Today, I had to go out and didn’t think I would be able to study at all. We arrived home earlier than expected, so I decided to grab the opportunity to go over the next topic as I really don’t want to fall behind this early in the course.
Luckily for me, the topic was short and I was familiar with the content, but as I’m a firm believer that we can’t go wrong in having a refresher course, that’s how I looked at the study period.
3: Introduction to Copyediting
Because there is so much to do in copyediting, it’s best to work in an organised, methodical manner. If the work to be edited is fiction, it will be approached in a different way to a commercial document.
Business documents are categorised into professional and non-professional work. By doing this, the editor can judge the formality of language used.
Novel and short story manuscripts are a different matter. The editor must determine the tone of the novel first and then start editing once they know the author’s approach.
The language/reading level for children’s books will need to be considered separately.
Once the above is determined (ie type of document and target audience) then the work is done in stages, depending on length and complexity. An editor should never try to tackle punctuation, grammar, formatting, inconsistency, etc all in one reading. It is too much. Instead, it is better to break the editing into stages. Start with grammar, punctuation and spelling then move on to consistency and formatting issues.
It’s important when copyediting not be become involved in the story when working on a novel/short story manuscript. A copyeditor must concentrate on the words presented on the page otherwise the brain will see what it expects to see and obvious errors will be overlooked.
Concentrate on all punctuation marks. Are they in the right place? Are the right marks used?
Look at each word individually and how it’s used in a sentence. Is it the correct word? Is it the best word? Are too many words used? Are words use repetitively? If unsure about spelling, always refer to a dictionary.
Check the grammar. Is the author using active or passive sentences? Are there too many fragment sentences? Are there a variety of varying lengths in sentences? Is the sentence structure correct? When unsure about grammar useage, always refer to a grammar tool. Never guess!
An editor looks for consistency too. A story set in the Australian 1920s will not have a driver fastening his seat belt as they didn’t exist then. They will watch for other consistency issues too, such as was the pregnant woman at the beginning of the story, still pregnant two years later when the story finishes? Did the blue-eyed blond at the beginning of the chapter suddenly end up with raven coloured hair by the end of the chapter? Was it sunrise when the hero started talking and midnight when he finished?
A good editor will pick up on all these things.

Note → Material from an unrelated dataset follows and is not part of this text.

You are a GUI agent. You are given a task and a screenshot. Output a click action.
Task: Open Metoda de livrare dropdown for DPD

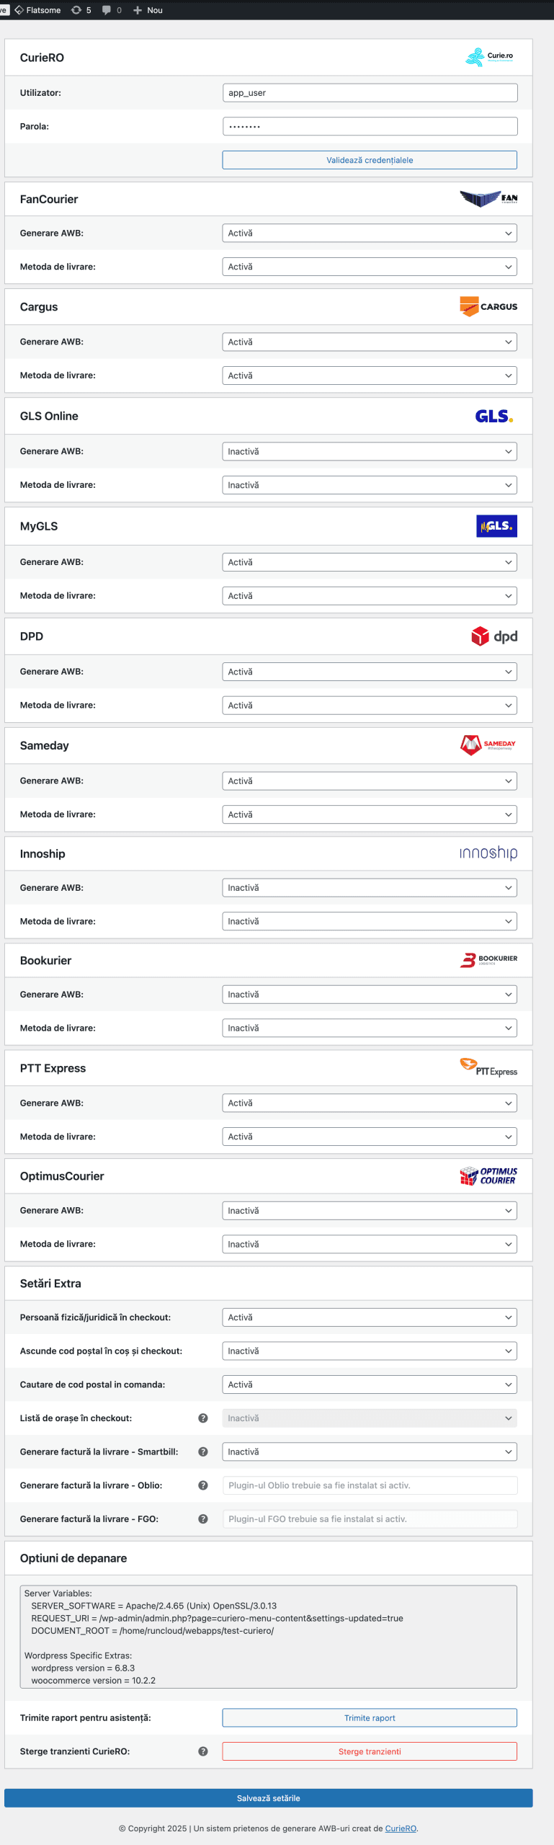coord(370,705)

They will also find the following errors:
1. Word consistencies, such as “e-mail” in the first half of the manuscript and “email” in the second half.
2. “Chapter 1: The Beginning” but later in the manuscript “Chapter Ten – Escape”.
3. A character talks formally all the way through the story, except for one scene.
A copyeditor looks for errors and inconsistencies, they should never change the meaning of a sentence. However, they should suggest a better way of phrasing a sentence if one exists.